_ABOUT THIS TASK:_ Each line of the data should be transcribed exactly as given.
TASK MATERIAL below:
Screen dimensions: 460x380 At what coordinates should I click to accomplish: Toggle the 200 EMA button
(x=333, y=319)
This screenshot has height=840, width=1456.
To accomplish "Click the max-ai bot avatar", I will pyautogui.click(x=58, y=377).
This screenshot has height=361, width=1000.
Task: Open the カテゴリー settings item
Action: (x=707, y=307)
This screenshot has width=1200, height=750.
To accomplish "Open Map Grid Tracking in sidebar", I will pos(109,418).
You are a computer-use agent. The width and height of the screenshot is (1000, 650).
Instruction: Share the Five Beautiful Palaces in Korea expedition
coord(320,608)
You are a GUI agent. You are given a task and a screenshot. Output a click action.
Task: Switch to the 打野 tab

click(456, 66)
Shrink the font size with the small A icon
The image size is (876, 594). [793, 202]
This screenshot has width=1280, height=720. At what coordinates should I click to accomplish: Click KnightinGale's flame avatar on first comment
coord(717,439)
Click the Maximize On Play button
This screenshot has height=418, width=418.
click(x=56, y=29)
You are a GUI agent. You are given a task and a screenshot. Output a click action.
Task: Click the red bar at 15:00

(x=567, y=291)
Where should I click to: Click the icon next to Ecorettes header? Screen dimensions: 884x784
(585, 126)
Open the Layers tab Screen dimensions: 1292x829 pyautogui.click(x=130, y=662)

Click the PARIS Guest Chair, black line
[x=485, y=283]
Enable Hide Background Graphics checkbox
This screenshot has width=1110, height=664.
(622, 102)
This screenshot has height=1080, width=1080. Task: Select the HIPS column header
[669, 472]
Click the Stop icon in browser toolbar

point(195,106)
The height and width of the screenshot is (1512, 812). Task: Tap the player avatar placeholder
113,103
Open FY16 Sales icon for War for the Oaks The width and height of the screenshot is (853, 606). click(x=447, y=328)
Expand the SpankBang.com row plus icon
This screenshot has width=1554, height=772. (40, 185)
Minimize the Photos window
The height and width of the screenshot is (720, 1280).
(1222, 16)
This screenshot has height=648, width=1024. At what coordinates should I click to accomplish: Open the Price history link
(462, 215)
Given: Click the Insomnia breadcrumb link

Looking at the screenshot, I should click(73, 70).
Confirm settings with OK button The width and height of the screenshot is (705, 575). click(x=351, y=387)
End of TASK MATERIAL.
_RESPONSE TO THE EXERCISE:_
Screen dimensions: 460x380 At what coordinates should I click to accomplish: Toggle the 200 EMA button
(x=333, y=319)
This screenshot has height=840, width=1456.
To accomplish "Click the max-ai bot avatar", I will pyautogui.click(x=58, y=377).
This screenshot has height=361, width=1000.
Task: Open the カテゴリー settings item
Action: (x=707, y=307)
This screenshot has width=1200, height=750.
To accomplish "Open Map Grid Tracking in sidebar", I will pos(109,418).
You are a computer-use agent. The width and height of the screenshot is (1000, 650).
Instruction: Share the Five Beautiful Palaces in Korea expedition
coord(320,608)
You are a GUI agent. You are given a task and a screenshot. Output a click action.
Task: Switch to the 打野 tab

click(456, 66)
Shrink the font size with the small A icon
The image size is (876, 594). [793, 202]
This screenshot has width=1280, height=720. At what coordinates should I click to accomplish: Click KnightinGale's flame avatar on first comment
coord(717,439)
Click the Maximize On Play button
This screenshot has height=418, width=418.
click(x=56, y=29)
You are a GUI agent. You are given a task and a screenshot. Output a click action.
Task: Click the red bar at 15:00

(x=567, y=291)
Where should I click to: Click the icon next to Ecorettes header? Screen dimensions: 884x784
(585, 126)
Open the Layers tab Screen dimensions: 1292x829 pyautogui.click(x=130, y=662)

Click the PARIS Guest Chair, black line
[x=485, y=283]
Enable Hide Background Graphics checkbox
This screenshot has width=1110, height=664.
(622, 102)
This screenshot has height=1080, width=1080. Task: Select the HIPS column header
[669, 472]
Click the Stop icon in browser toolbar

point(195,106)
The height and width of the screenshot is (1512, 812). Task: Tap the player avatar placeholder
113,103
Open FY16 Sales icon for War for the Oaks The width and height of the screenshot is (853, 606). click(x=447, y=328)
Expand the SpankBang.com row plus icon
This screenshot has width=1554, height=772. (40, 185)
Minimize the Photos window
The height and width of the screenshot is (720, 1280).
(1222, 16)
This screenshot has height=648, width=1024. At what coordinates should I click to accomplish: Open the Price history link
(462, 215)
Given: Click the Insomnia breadcrumb link

Looking at the screenshot, I should click(73, 70).
Confirm settings with OK button The width and height of the screenshot is (705, 575). click(x=351, y=387)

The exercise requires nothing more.